[The tasks]:
**1)** According to the bike parking text, what point does the Wikipedia article make about illegal bike parking?
**2)** Extend the bike parking text past its final sentence.

[Quoted text]:
%%
The Wikipedia article on this issue makes an interesting point – in most cases, there are more people who benefit from illegal bike parking than who are adversely affected by it. No one might be explicitly advocating that bikes should be permitted to park wherever they want, but the fact remains that the fee-based parking lots are expensive and often inconvenient. This means that politicians have a hard time taking decisive action as it would upset the population.

12 thoughts on “Meet the bicycle parking enforcers”

  1. When I first arrived in Japan, you could park your bike just about anywhere. Now, you can’t park anywhere in my neighborhood. There are “no parking” signs everywhere. You can’t even park in front of shops for more than 10 minutes without risking someone putting a warning sticker on it.

    I understand the need not to block pedestrian traffic with bikes, but I think the bike-hostile environment in Tokyo is pointless and discourages people from using one of the best and most environmentally friendly forms of transport. The same people who they employ to collect the bikes and deal with paid parking could just as easily monitor parking such that people don’t block walkways when parking. I don’t think it’d cost the local governments anymore money. I think that, in fact, the whole fee-based parking (in spaces that are far from the station or hard to get to in many areas) and the collection racket is simply profitable so they make it hard to park legally.
%%
[Excerpted records]:
%%
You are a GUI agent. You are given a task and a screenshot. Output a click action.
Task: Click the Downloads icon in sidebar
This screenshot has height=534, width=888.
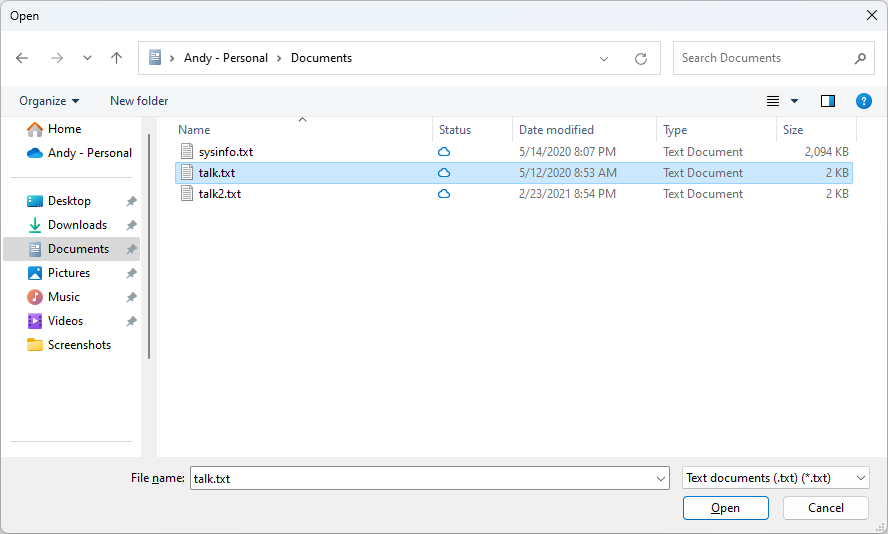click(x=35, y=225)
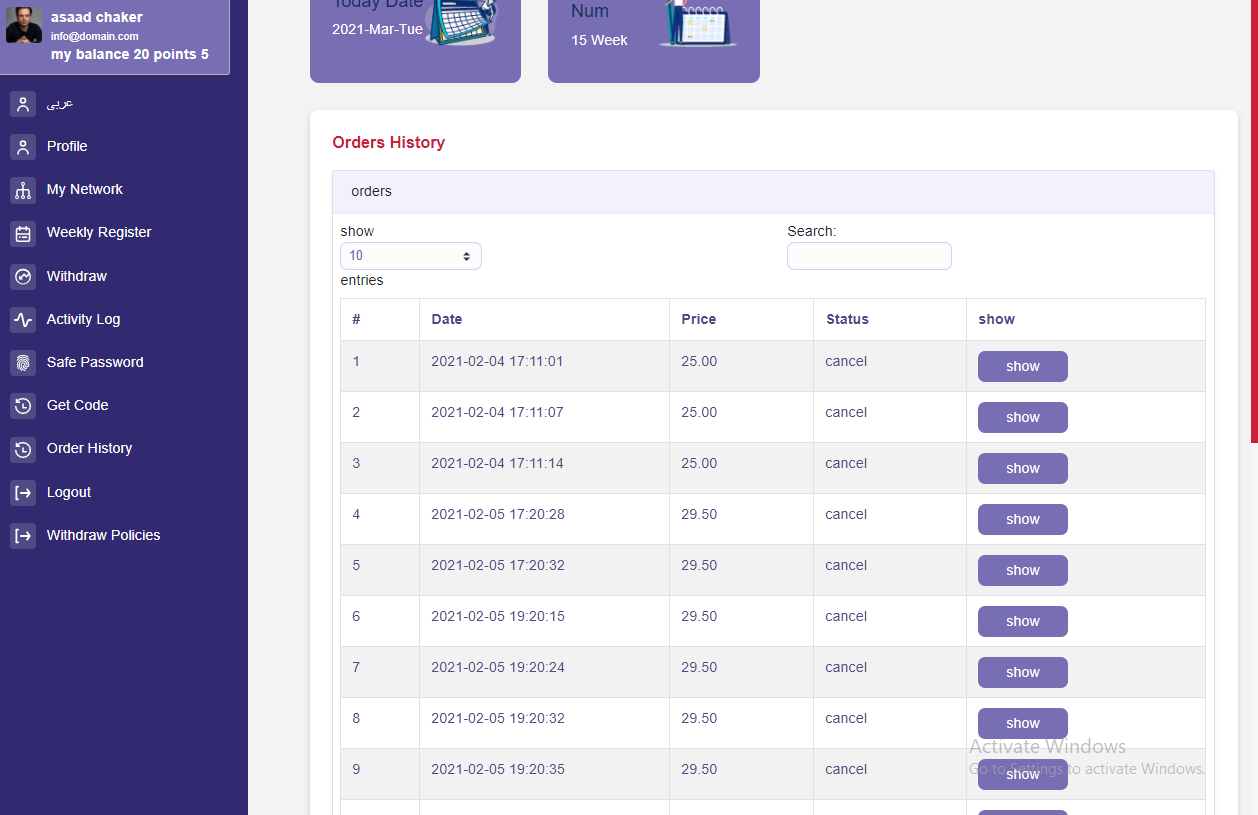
%%
%%
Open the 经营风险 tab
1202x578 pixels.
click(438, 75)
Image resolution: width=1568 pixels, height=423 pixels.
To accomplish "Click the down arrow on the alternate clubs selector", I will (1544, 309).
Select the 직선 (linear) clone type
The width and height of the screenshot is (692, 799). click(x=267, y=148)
%%
%%
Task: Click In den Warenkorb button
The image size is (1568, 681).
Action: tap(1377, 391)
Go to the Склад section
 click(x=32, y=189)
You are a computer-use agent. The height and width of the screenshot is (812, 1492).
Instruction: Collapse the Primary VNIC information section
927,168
%%
[The replies]:
**1)** In most cases, more people benefit from illegal bike parking than are adversely affected by it.

**2)**
  2. Where I am there is a strange problem – you can’t walk near some shops because of the bikes, the walking areas of narrow side-streets get blocked, and yet the large free parking area behind the station is never full because it is about 7 minutes walk (boo hoo) from the major stores. From the pedestrian point of view, one sometimes ends up being frozen for minutes with bikes in the way if there are cars passing as well. I can only imagine what a nightmare it can be for elderly people with mobility problems, people in wheel chairs, and people with baby cars. I also notice that if they don’t take the bikes away, the situation starts to snowball as bikes in use will collect around a core of abandoned ones, creating an impassable bike island that often gets ridiculous on weekends. I’m in favor of more heavy-handed measures. Come to think of it, the public tone of Japan usually agrees with me but a lot of my public rudeness pet peeves concern bikes – people riding with umbrellas (or higasa – that always gets me steamed), texting, or smoking.

  3. This is why I try and chain my bicycle TO something in public areas, instead of just leaving it free-standing.

  4. “This is why I try and chain my bicycle TO something in public areas, instead of just leaving it free-standing.”

    I saw a bike chained to a 駐輪禁止 sign last week!

  5. “This is why I try and chain my bicycle TO something in public areas, instead of just leaving it free-standing.”

    are you sure they wouldn t confiscate it anyway? happened to me, albeit within a parking lot (where you had to pay. apparently they had the necessary devices to cut throug an Amsterdam-style chain lock). i was new to Japan and didn t know that police / law enforcers are more likely to take your bicycle than thieves.

  6. Where I am there is a strange problem – you can’t walk near some shops because of the bikes, the walking areas of narrow side-streets get blocked, and yet the large free parking area behind the station is never full because it is about 7 minutes walk (boo hoo) from the major stores.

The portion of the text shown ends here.